Harry beisst die Zähne zusammen, vermeidet gerade so, auf die Provokation einzugehen und entgegnet milde: "Es ist länger als ein Wimpernschlag."
Severus schweigt einen Moment lang, dann brummt er leise und wendet sich wieder dem Feuer zu.
Harry hatte schon früh gelernt, dass Severus nicht wirklich über so etwas wie einen Aus-Schalter verfügt. Obwohl der Mann privat sanfter ist, zurückhaltender als seine übliche mürrische Persönlichkeit (so wie er jetzt zum Beispiel steht: im flackernden Feuerschein, die hageren Wangen rötlich im Nachglühen), ist diese nie ganz verschwunden. Er ist nie abgelenkt oder zerstreut, nie unaufmerksam. Er schweift nicht ab, ist nie in Gedanken oder Empfindungen versunken. Selbst im tiefsten, traumlosen Schlaf bleibt sein mildes Stirnrunzeln bestehen, seine feinknochigen Hände sind zu Krallen gekrümmt.
"Der Krieg ist vorbei", sagt Harry, obwohl er weiß, dass dies zumindest für Severus eine Lüge ist.

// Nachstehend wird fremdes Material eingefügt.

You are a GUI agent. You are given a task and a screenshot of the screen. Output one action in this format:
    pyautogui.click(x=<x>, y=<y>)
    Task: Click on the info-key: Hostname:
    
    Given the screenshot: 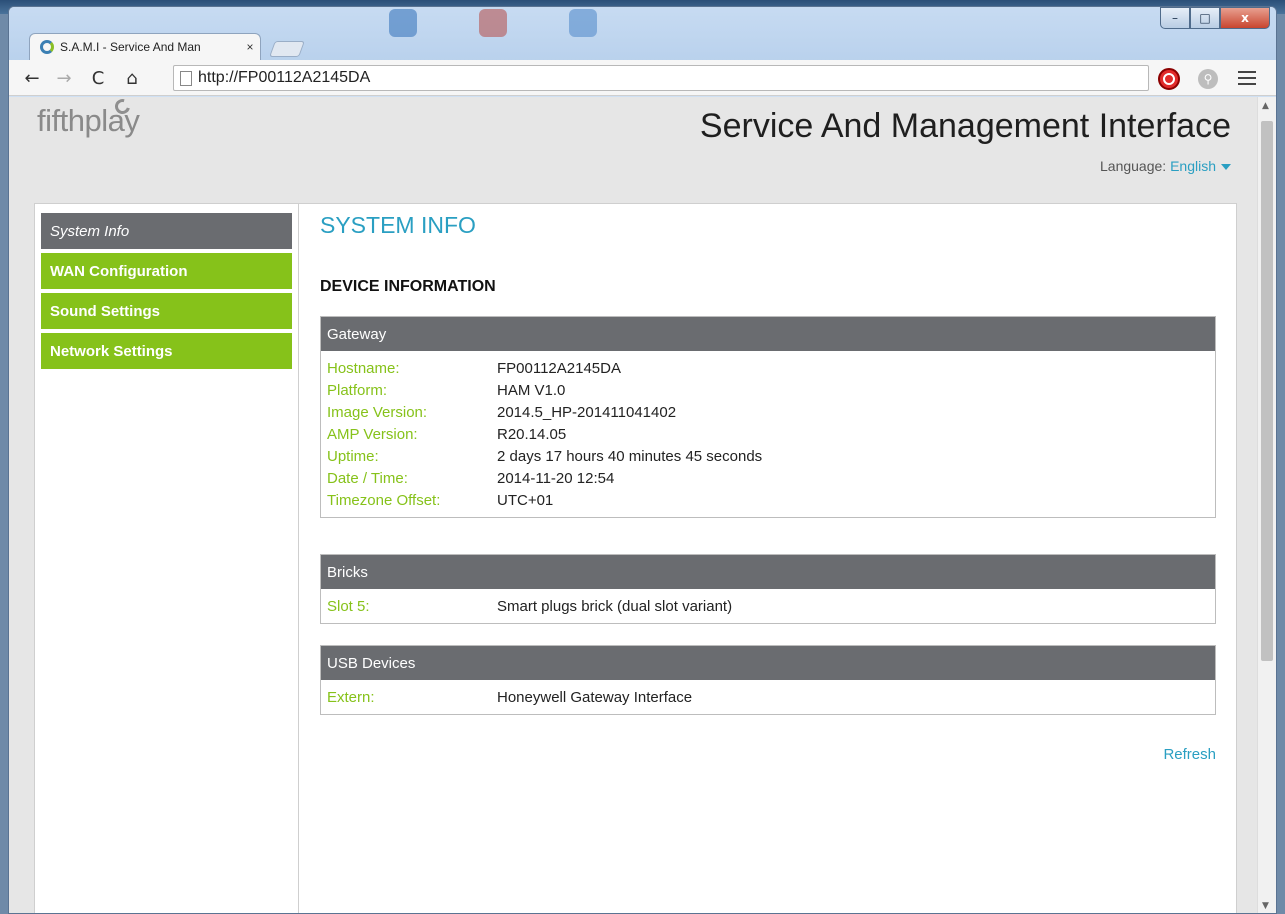 What is the action you would take?
    pyautogui.click(x=364, y=368)
    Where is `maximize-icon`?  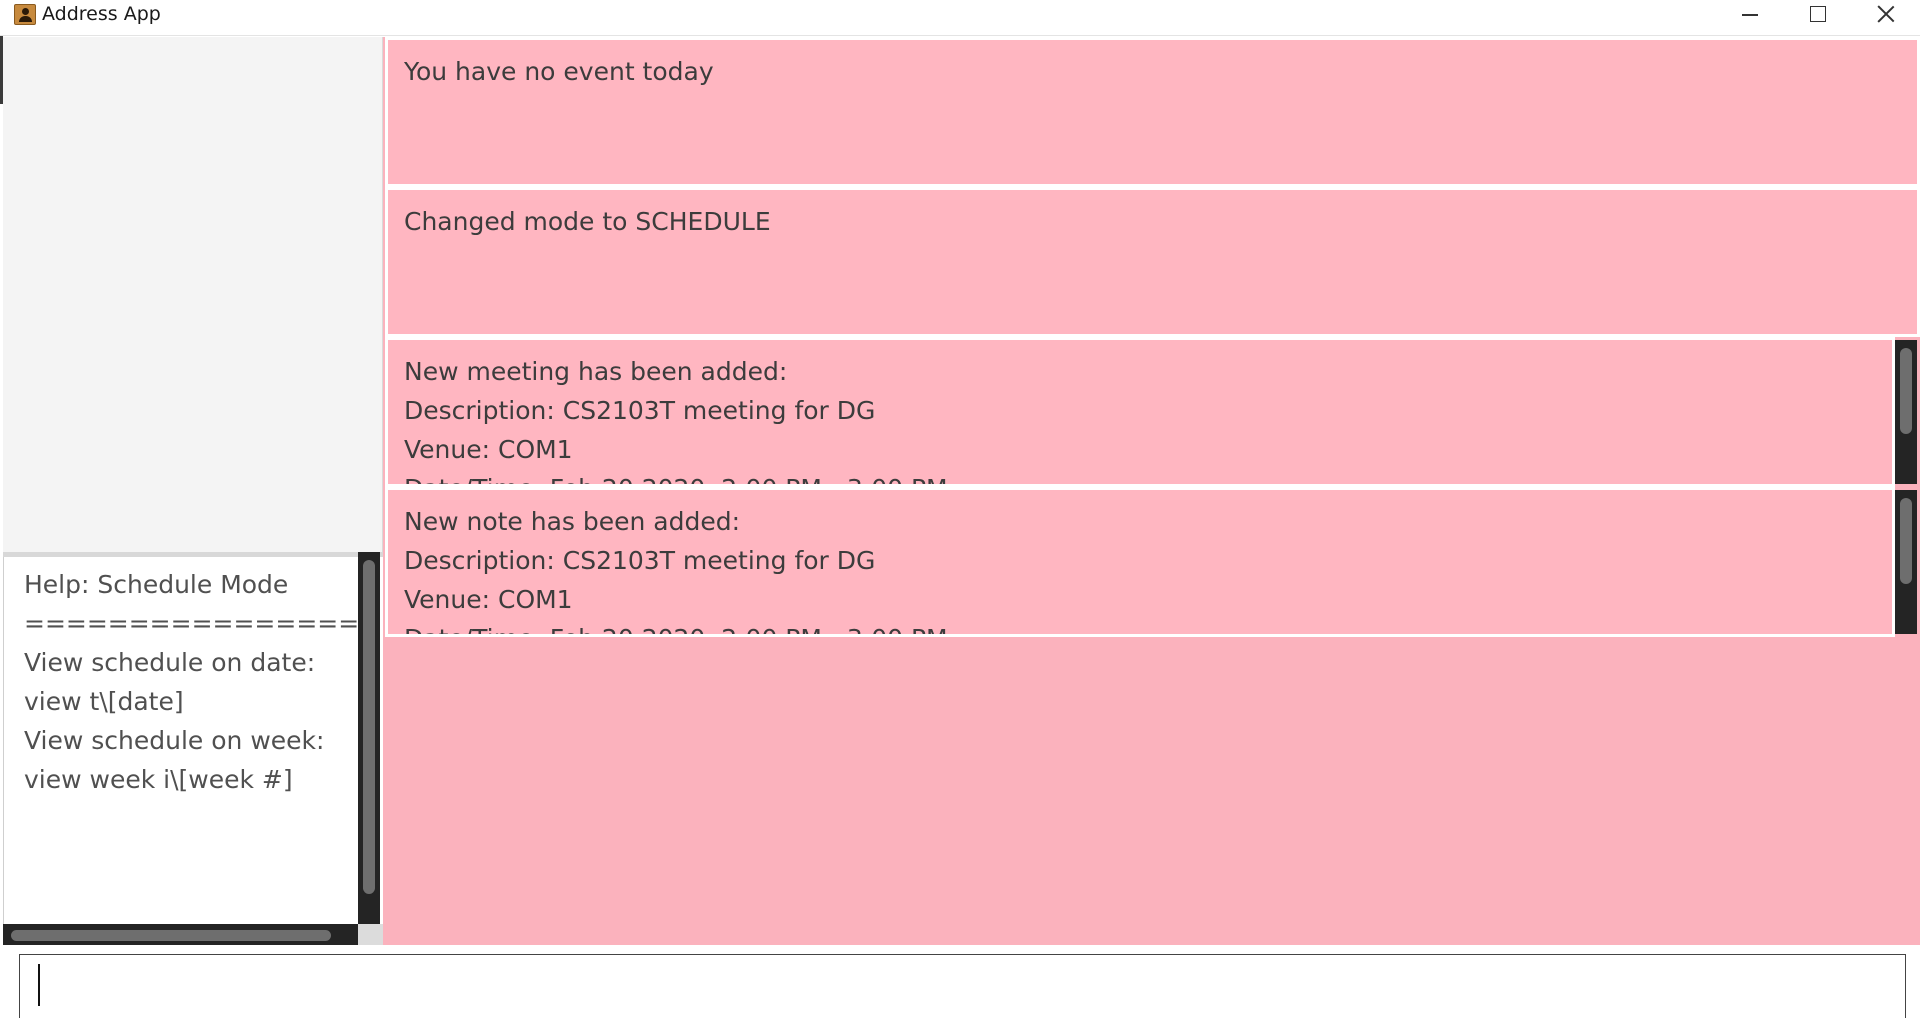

"Es gibt immer einen Krieg, Potter", schießt Severus zurück, "und ich werde immer...".
Er unterbricht sich selbst so heftig, dass Harry sich fragt, ob er sich auf die Zunge gebissen hat.
Harry wartet einen Moment, sein Blick wandert über Severus' Rücken unter der verschlissenen Strickjacke, doch Severus spricht nicht weiter.
Harry senkt sein Kinn. "...Ein Soldat sein?", bietet er leise an. "Ein Spion?"
"Ein Bastler, ein Schneider."
Harry seufzt. "Severus-"
Severus wirbelt herum, die Arme fest vor der Brust verschränkt. "Was soll ich deiner Meinung nach sagen?"
"Sag ja", fleht Harry.
"Ja was?"
"Ja, du vertraust mir", sagt Harry deutlich und starrt Severus fest in die schwarzen Augen. "Hier. In diesem Raum", seine Stimme wird leiser, die Tonlage sinkt ab, "...mit dir."
Severus starrt ihn einen langen Moment lang an, der immer angespannte Muskel in seinem Kiefer zuckt. Dann wendet er den Blick ab und stößt einen langen Seufzer aus.
Harry verkneift sich ein Lächeln - Severus verabscheut Selbstzufriedenheit leidenschaftlich - und streckt seine Beine aus, um unter die Bettdecken zu schlüpfen.
"Morgen Abend", sagt er sanft und schlägt die Ecke der Bettdecke zurück. "Ich werde kochen." Er klopft auf die Matratze und lädt Severus mit hochgezogenen Augenbrauen ein.
Severus rollt mit den Augen - wie er es immer tut, wenn er sich über Harrys trotzige Ausdauer amüsiert (oder sich über Harrys Belustigung ärgert) - und nähert sich dem Bett mit ein paar langen Schritten. Er gleitet hinein und dreht sich wie immer mit dem Gesicht zur Zimmertür, und Harry schmiegt sich an seinen langen Rücken.
Ein leises Rauschen löscht das Licht und taucht den Raum in das warme, flackernde Licht des Feuers. Harry seufzt in Severus' Nacken und lässt seine Augen zufallen.
Er ist fast eingeschlafen, als Severus flüstert: "Ich vertraue dir."
Harry lächelt mit offenem Mund, seine Lippen kleben an Severus' Haut, und er legt einen Arm um die Taille des Mannes und lässt sich vom langsamen, gleichmäßigen Rhythmus seiner Atemzüge mitreißen.